Die Ampel plant Kürzungen im Agrarbereich. Das wollen sich die Landwirte nicht gefallen lassen – am Montag sollen Hunderte Traktoren in die Hauptstadt einrollen.

Am Montag könnte es in Berlin chaotisch werden – denn für 11 Uhr hat der Deutsche Bauernverband (DBV) bundesweit Landwirte zum Protest in der Hauptstadt aufgerufen. Seit Tagen äußern Bauern öffentlich ihren Unmut über die von der Ampel-Koalition angekündigte Streichung von Agrarsubventionen.

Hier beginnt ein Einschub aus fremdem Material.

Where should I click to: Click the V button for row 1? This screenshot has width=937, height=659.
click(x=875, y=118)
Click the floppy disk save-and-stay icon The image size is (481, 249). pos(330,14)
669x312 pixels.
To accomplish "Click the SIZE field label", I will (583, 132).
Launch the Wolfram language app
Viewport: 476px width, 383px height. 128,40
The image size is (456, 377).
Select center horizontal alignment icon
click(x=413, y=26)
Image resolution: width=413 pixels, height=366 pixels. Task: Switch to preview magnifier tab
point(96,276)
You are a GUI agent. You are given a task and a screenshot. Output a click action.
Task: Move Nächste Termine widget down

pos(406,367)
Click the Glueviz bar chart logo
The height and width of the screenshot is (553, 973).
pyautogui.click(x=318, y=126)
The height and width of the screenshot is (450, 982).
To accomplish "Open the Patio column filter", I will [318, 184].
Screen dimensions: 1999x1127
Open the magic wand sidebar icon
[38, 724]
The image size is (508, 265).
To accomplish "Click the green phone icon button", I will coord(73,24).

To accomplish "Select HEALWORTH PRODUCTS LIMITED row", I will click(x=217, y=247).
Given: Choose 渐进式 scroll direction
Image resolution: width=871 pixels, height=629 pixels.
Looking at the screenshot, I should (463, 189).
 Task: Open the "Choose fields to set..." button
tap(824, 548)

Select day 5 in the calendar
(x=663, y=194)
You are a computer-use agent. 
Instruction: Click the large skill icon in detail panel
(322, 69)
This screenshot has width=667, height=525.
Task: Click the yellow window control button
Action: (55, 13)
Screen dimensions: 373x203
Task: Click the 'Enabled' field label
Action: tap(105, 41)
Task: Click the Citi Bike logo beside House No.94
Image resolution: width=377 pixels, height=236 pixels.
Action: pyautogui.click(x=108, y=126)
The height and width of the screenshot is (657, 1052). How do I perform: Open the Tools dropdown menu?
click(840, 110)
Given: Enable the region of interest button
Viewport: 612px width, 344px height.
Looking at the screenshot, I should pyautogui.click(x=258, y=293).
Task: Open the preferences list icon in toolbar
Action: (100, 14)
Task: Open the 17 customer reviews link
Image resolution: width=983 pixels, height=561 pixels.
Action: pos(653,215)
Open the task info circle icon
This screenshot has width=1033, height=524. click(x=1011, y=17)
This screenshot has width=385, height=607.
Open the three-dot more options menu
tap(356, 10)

So demonstrierten am Samstag etwa Landwirte in der Rosenheimer Fußgängerzone in Bayern, in Niedersachsen blockierten Bauern mit ihren Traktoren in den vergangenen Tagen teilweise den Verkehr. Was steckt hinter den Protestaktionen und was ist heute in Berlin zu erwarten? Ein Überblick.

Was planen die Bauern?

Unter dem Motto "Zu viel ist zu viel! Jetzt ist Schluss!" starten die Landwirte am Montag um 11 Uhr ihre Kundgebung am Brandenburger Tor in Berlin. Dem Deutschen Bauernverband zufolge sollen auch zahlreiche Traktoren in die Hauptstadt rollen. In einem Bericht des "Tagesspiegels" ist von bis zu 1.000 Fahrzeugen die Rede. Auch die Verkehrsinformationszentrale (VIZ) erwartet mehrere Hundert Fahrzeuge. Bei der Polizei waren etwa 3.000 Menschen zu der Demo angemeldet. Als Redner sollen unter anderem Bundesagrarminister Cem Özdemir (Grüne) und Bauernpräsident Joachim Rukwied auftreten.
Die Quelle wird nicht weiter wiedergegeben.